» Your assignment
Reproduce the records below exactly, but only between the lines holding "Task: Select the 03:00 PM scheduled end cell" and "Task: Click the tweet", inclusive.

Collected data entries
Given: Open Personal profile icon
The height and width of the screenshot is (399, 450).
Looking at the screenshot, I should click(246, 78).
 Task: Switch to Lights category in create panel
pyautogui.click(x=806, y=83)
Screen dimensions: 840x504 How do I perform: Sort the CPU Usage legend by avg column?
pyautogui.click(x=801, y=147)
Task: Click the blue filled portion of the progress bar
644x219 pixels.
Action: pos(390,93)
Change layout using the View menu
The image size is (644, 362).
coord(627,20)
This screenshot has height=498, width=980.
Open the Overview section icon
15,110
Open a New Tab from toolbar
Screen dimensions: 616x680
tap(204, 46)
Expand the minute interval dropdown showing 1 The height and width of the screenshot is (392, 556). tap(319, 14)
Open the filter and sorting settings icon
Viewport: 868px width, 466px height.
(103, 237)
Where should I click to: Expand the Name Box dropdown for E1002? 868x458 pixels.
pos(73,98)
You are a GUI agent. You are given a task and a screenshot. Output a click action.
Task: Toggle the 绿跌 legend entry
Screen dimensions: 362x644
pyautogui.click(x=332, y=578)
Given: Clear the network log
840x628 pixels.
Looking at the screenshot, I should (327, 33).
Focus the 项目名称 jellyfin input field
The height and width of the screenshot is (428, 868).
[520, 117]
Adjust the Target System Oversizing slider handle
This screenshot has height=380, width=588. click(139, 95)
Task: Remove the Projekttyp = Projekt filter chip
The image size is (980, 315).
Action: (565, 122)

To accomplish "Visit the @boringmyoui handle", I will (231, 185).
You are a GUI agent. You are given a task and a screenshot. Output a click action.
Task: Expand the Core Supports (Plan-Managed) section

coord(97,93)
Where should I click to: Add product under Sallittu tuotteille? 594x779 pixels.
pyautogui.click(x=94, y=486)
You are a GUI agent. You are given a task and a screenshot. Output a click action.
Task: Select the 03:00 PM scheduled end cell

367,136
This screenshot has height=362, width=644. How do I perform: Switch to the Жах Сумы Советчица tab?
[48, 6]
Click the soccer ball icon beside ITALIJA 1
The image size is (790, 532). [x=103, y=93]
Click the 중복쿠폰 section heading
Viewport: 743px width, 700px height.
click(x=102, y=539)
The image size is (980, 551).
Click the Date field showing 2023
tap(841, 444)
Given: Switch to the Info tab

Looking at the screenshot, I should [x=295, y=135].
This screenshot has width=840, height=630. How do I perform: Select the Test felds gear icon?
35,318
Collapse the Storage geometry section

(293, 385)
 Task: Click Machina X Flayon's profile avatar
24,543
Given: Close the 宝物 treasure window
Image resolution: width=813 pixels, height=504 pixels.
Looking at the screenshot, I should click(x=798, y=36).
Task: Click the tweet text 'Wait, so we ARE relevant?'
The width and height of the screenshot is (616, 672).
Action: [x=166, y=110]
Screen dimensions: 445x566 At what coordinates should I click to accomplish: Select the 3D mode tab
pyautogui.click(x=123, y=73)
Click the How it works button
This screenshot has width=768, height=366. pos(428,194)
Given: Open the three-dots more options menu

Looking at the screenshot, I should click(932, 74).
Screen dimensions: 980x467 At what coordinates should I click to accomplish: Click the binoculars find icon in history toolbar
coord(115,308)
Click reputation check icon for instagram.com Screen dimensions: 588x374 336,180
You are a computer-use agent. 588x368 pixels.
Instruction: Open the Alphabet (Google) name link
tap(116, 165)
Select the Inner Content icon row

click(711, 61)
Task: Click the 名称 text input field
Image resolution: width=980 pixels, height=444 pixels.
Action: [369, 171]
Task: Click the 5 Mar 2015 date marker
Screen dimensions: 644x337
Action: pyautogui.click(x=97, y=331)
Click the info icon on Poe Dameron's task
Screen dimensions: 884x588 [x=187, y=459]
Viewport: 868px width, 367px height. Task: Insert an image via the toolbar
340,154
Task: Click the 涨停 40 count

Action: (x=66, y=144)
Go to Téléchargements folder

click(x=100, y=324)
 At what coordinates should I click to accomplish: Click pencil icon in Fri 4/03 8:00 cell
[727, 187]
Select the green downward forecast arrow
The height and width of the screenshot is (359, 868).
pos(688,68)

» Your solution
Task: Select the 03:00 PM scheduled end cell

367,136
This screenshot has height=362, width=644. How do I perform: Switch to the Жах Сумы Советчица tab?
[48, 6]
Click the soccer ball icon beside ITALIJA 1
The image size is (790, 532). [x=103, y=93]
Click the 중복쿠폰 section heading
Viewport: 743px width, 700px height.
click(x=102, y=539)
The image size is (980, 551).
Click the Date field showing 2023
tap(841, 444)
Given: Switch to the Info tab

Looking at the screenshot, I should [x=295, y=135].
This screenshot has width=840, height=630. How do I perform: Select the Test felds gear icon?
35,318
Collapse the Storage geometry section

(293, 385)
 Task: Click Machina X Flayon's profile avatar
24,543
Given: Close the 宝物 treasure window
Image resolution: width=813 pixels, height=504 pixels.
Looking at the screenshot, I should click(x=798, y=36).
Task: Click the tweet text 'Wait, so we ARE relevant?'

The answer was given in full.